◆ **TASK DESCRIPTION**: Whenever a line below includes the word "computer", copy that line.

[Records from a collection]

==============================

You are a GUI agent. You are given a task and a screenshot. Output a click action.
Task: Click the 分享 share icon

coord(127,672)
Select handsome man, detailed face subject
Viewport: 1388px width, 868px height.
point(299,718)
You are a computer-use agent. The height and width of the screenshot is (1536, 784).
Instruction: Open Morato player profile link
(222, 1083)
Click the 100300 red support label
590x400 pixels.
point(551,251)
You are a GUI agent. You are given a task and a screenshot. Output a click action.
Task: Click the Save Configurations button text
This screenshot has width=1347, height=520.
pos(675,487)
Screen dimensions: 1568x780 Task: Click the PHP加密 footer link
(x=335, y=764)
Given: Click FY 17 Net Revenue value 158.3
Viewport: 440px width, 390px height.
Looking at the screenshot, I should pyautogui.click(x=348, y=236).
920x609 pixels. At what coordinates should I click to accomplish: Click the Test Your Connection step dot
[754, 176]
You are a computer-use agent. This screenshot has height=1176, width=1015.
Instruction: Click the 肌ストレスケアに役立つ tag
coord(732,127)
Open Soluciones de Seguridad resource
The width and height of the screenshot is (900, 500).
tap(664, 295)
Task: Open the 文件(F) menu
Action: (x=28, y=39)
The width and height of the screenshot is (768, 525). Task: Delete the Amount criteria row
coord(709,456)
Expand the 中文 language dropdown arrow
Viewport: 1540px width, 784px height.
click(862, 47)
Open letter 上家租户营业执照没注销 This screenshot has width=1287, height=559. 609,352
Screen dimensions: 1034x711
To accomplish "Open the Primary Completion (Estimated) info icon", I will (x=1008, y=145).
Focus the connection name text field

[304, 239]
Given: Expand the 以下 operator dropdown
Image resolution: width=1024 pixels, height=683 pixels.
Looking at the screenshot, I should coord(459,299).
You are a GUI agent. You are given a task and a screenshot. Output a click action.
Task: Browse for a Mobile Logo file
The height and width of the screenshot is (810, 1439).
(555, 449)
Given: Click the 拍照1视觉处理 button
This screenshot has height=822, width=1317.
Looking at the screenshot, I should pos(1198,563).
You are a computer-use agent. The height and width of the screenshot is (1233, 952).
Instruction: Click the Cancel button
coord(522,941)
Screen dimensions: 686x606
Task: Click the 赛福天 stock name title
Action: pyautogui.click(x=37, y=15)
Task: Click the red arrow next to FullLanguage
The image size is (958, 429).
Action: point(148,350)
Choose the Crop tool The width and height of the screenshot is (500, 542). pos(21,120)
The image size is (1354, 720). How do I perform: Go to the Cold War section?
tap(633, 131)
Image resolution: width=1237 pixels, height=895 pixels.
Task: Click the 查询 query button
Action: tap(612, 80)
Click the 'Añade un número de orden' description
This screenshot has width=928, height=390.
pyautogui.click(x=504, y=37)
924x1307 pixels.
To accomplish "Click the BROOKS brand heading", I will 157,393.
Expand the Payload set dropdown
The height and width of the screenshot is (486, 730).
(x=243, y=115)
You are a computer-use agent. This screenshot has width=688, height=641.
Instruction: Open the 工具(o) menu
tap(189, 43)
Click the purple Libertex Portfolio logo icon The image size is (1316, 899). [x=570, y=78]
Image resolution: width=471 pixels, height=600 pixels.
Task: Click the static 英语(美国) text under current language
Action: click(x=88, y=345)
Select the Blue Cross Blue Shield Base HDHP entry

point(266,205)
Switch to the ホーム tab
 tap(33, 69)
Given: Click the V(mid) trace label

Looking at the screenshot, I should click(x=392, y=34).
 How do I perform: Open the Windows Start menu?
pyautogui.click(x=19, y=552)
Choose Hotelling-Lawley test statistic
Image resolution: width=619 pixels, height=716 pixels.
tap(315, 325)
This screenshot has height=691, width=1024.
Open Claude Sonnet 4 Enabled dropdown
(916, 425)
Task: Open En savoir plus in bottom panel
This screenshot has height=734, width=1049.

==============================

◆ **ANSWER TO THIS PROBLEM**:
You are a computer-use agent. The height and width of the screenshot is (1536, 784).
You are a computer-use agent. This screenshot has height=1176, width=1015.
You are a computer-use agent. The height and width of the screenshot is (1233, 952).
You are a computer-use agent. This screenshot has width=688, height=641.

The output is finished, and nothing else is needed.